Já na fazenda Santa Clara, aconteciam coisas que prenunciavam
tragédia. Além de ensinar a ler e escrever, o elemento servil ensinou também, a
Rosa, as coisas do amor. Durante as aulas, enquanto a menina escrevinhava,
Gregório roçava suas pernas nas dela ao que Rosa jamais objetou. Pelo
contrário, acompanhava o ritmo imposto pelo negro num esfregamento mútuo que a
deixava sem fôlego. Desse roçar, a coisa evoluiu e quando os dois se deram por
fé, estavam, às escondidas, aos beijos e abraços.
Gregório dormia numa rede armada num barracão que servia de
armazém, ao lado da casa, sede da fazenda.

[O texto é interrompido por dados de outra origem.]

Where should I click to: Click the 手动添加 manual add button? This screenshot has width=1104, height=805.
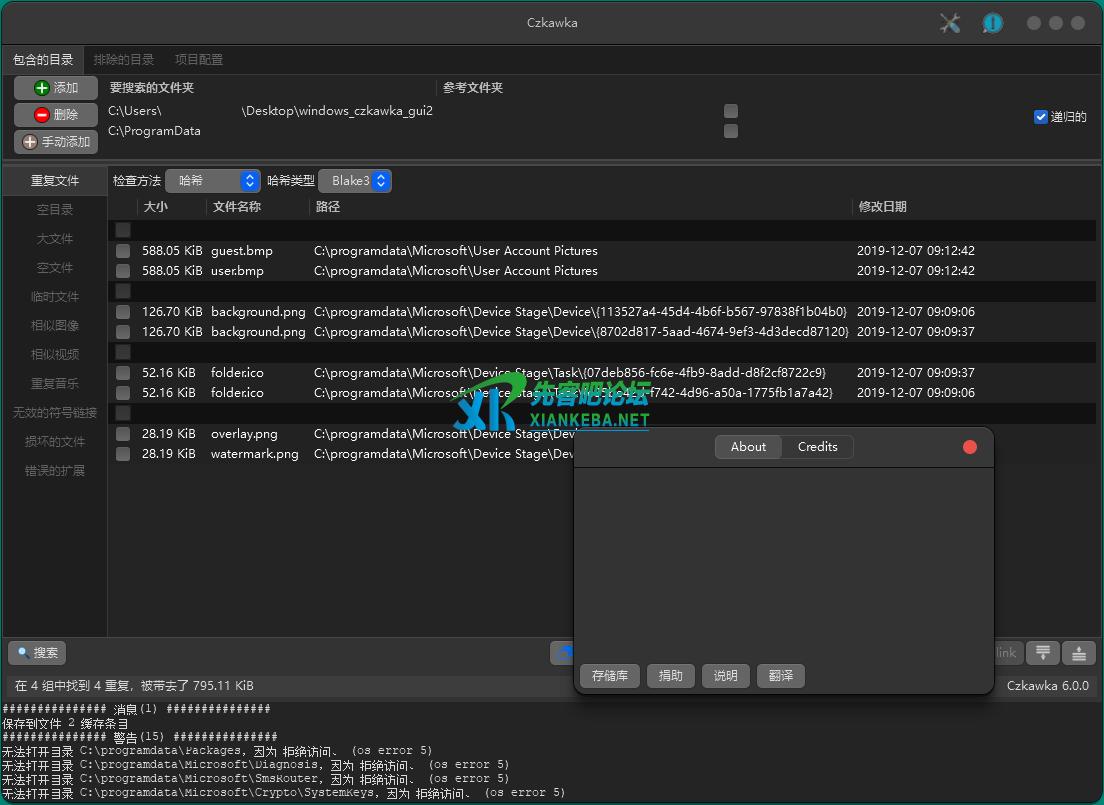56,142
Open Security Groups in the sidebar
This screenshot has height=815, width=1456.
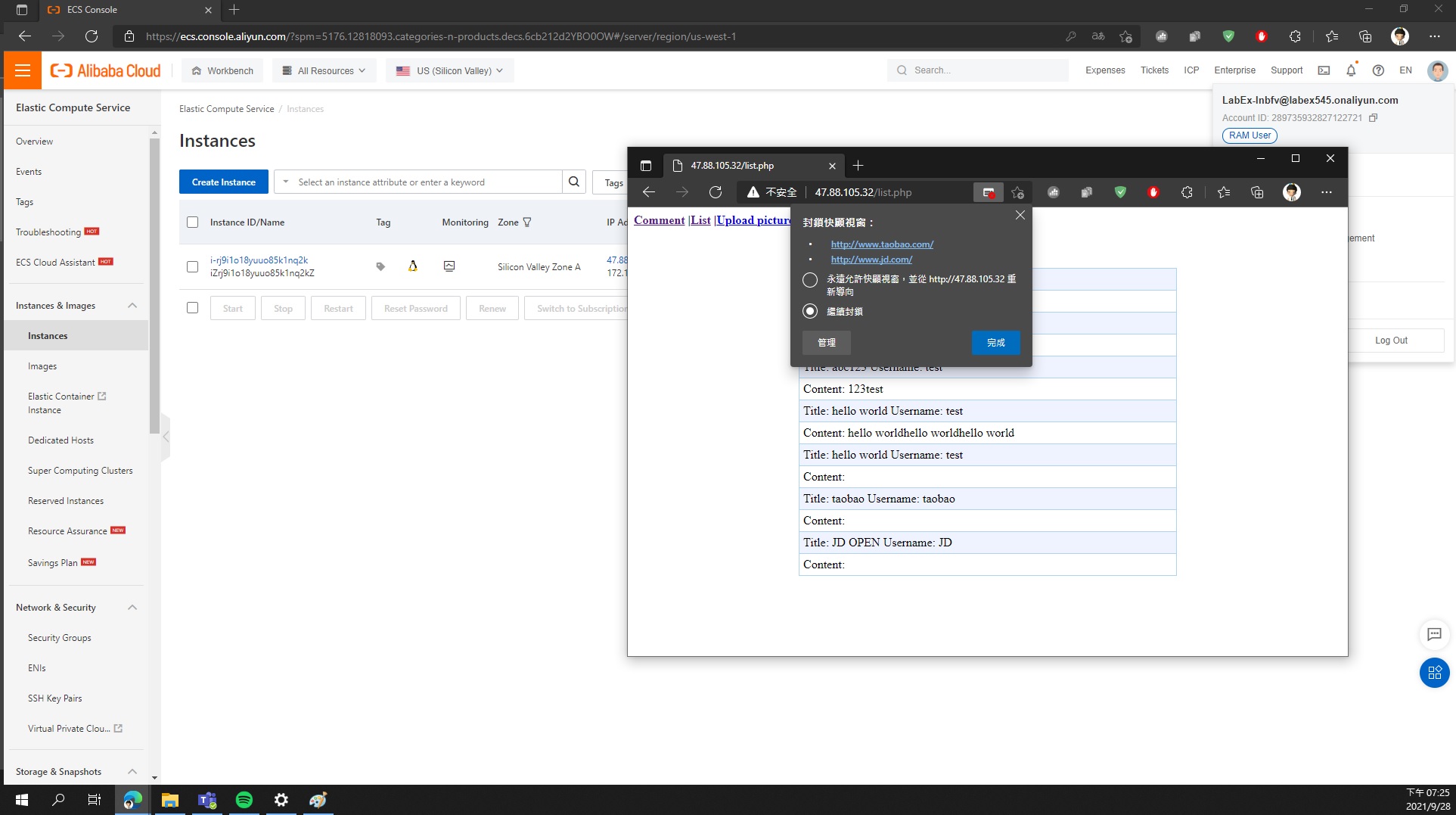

Numa noite enluarada do mês de
janeiro de 1888, por volta das dez horas da noite, o negro escutou o ranger da
porta dos fundos do armazém. Esperto que era, pulou da rede já com um facão à
mão. Na penumbra permitida pelo tênue clarão da lua que adentrava àquele
barracão pelas frestas do telhado irregular, o cativo viu o vulto de uma mulher
que se aproximava. “Rosa...?” Perguntou
o negro. “Sim, sou eu...” Respondeu a
menina quase num sussurro. “O que diabo
tu tá fazendo aqui menina? Tás doida?!” A mocinha, já em sua frente,
respondeu: “Eu vim dormir mais tu”.
Incendiado de desejo, o escravo abraçou a menina e, ali
mesmo, no chão do armazém, sobre uma pequena esteira, Gregório desvirginou a
filha do seu senhor. Como essa, foram muitas as noites de amor sem que ninguém
desconfiasse de nada. Contudo, a fatura dessa ilicitude amorosa não demorou a
chegar. Rosa, sem mais nem menos, começou a sentir-se mal, a desmaiar pelos
cantos sem que ninguém soubesse do que se tratava.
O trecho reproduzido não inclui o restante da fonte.